Poster Paper: Increasing Utilization of Public Health Programs through Awareness Campaigns: Lessons from an Experiment in India

Thursday, November 3, 2016
Columbia Ballroom (Washington Hilton)

*Names in bold indicate Presenter

Raghav Puri, Syracuse University


A key challenge in the effective implementation of public health programs is the inability of government agencies to reach out to intended beneficiaries. This problem is further exacerbated when beneficiaries enrolled in these programs are either unaware of the benefits or do not know how to avail them. Existing literature on the role of information in improving utilization of public health programs in developing countries emphasizes the role of ‘word-of-mouth’, especially in communities that have low literacy rates and limited access to information technologies. However, due to limited budgets and staff, implementing agencies often rely on the more conventional and easy-to-use awareness methods such as posters, pamphlets, advertisements in newspapers and radio stations.
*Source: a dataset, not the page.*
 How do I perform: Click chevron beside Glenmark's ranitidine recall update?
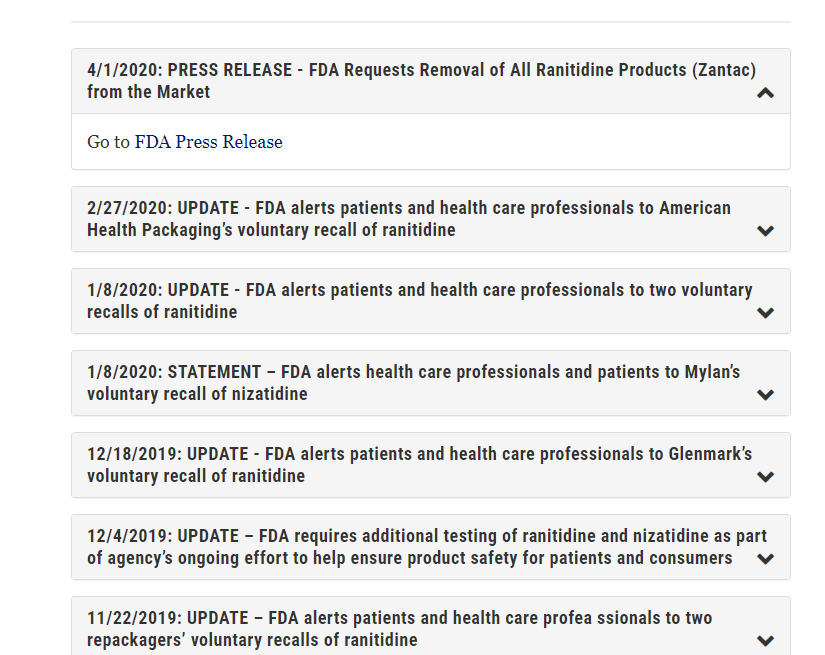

Unlike public programs that provide beneficiaries with regular benefits (for example, social security payments or cash transfers for food), the need for public health programs arises sporadically, limiting ‘word-of-mouth’ awareness. A case in point is the Rashtriya Swasthiya Bima Yojana (RSBY), Government of India’s national health insurance scheme that provides fully subsidized health insurance to approximately 40 million low-income households. Though the program has achieved high enrollment rates, utilization rates remain very low. This can be attributed to the insurance companies’ incentives to enroll households (as the government pays premiums per household enrolled) but ensure low claims by sharing limited information.

This poster presents findings from an experiment that estimated the effect of village-level awareness meetings by a community-based organization (CBO) in 66 villages of Karnataka, a state in South India, during the first year of RSBY implementation. The study used a ‘phase-in’ design: awareness meetings were organized in 32 randomly selected villages, followed by meetings in the remaining villages after a gap of two months. The study uses the difference-in-difference approach to calculate changes in utilization rate (i.e. the proportion of enrolled households using the health insurance program) before and after the intervention. The study finds a large increase in utilization rates in both groups of villages, making a strong case for a one-time investment in village-level awareness meetings to improve the performance of RSBY.

The paper also highlights an important positive externality that resulted from the village-level awareness meetings. As the public health insurance program relied on private insurance companies and hospitals to provide healthcare, the village-level awareness meetings provided a good opportunity for monitoring program implementation. The CBO staff collected feedback from those attending the meetings and reported numerous cases of beneficiaries not receiving health insurance cards despite enrolling in the program and cases of beneficiaries being turned away from empaneled hospitals. Due to the limited staff and resources available to the implementing agency, this was an effective way of getting feedback from remote locations. This study is a good example of how research can play a crucial role in making government more effective.